No merecemos ni un respiro más del que tenemos. No importa lo que hagas, no importa lo que pienses, siquiera si te ahogas en un mar de lágrimas, o en una red que te ahorca la tráquea de angustia. Cuenta, los días pasados, los segundos del tic-tac, cuentos de hadas. Nada tiene sentido si excede este mismísimo momento en el que te percatas, que estás inmerso en una conversación, con tu voz relatando y, tu cuerpo acaeciendo discernido.
No hemos aprendido nada, más que conservar los errores, para volver a castigarnos.
Y luego decir que algo hemos aprendido, qué hipócritas. Pues no me duele admitir que nuestra estancia, en los momentos, es finitud. Es arte, sí. También. Pero dura poco y hace daño.
No merecemos…
Ni siquiera la pertenencia a la especie. Ésta solo logra creer que podemos imponernos sobre otras.
Pues, ¿Qué ha de venir tras la estrella fugaz que incendie todo lo que ya estamos quemando? Que deje solo cenizas para el próximo siglo, dónde nuestras ansiedades seran una sola pieza, marchita y carente de concretud. Carente de fuerza de realidad para reconstruir.
Volveremos a nacer y seremos rezagados. No en nuestras funciones. Sino como actores, actores sensibles, cuestionables, malentendidos, impetuosos, cálidos, corruptibles, incrédulos, imperfectos.¿Quién finalmente tomará la escena que nos pertenece?

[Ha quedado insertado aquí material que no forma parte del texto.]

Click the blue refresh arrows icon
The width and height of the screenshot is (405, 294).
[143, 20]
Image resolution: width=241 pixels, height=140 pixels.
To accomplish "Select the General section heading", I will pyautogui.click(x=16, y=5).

Pues debemos interesarnos no por el quien. Sino que debemos aprender, de algún modo, que no hay soluciones en el exterminio o, en el abandono.

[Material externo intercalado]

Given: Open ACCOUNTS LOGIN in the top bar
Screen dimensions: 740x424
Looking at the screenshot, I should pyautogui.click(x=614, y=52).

Lo importante es el cómo sucederá, saberlo sin fin de evitarlo. Contemplar el caos. Y así, habremos entendido, cuando nos preguntemos cómo abordar esa presunta verdad, esa transcurrencia; y de repente no sabremos tampoco quienes somos (cómo no lo sabemos ahora).
De verdad, eso no nos importa. La identidad solo aflora y se potencia en sociedades modernas.En sistemas de inmesurables conceptos volátiles.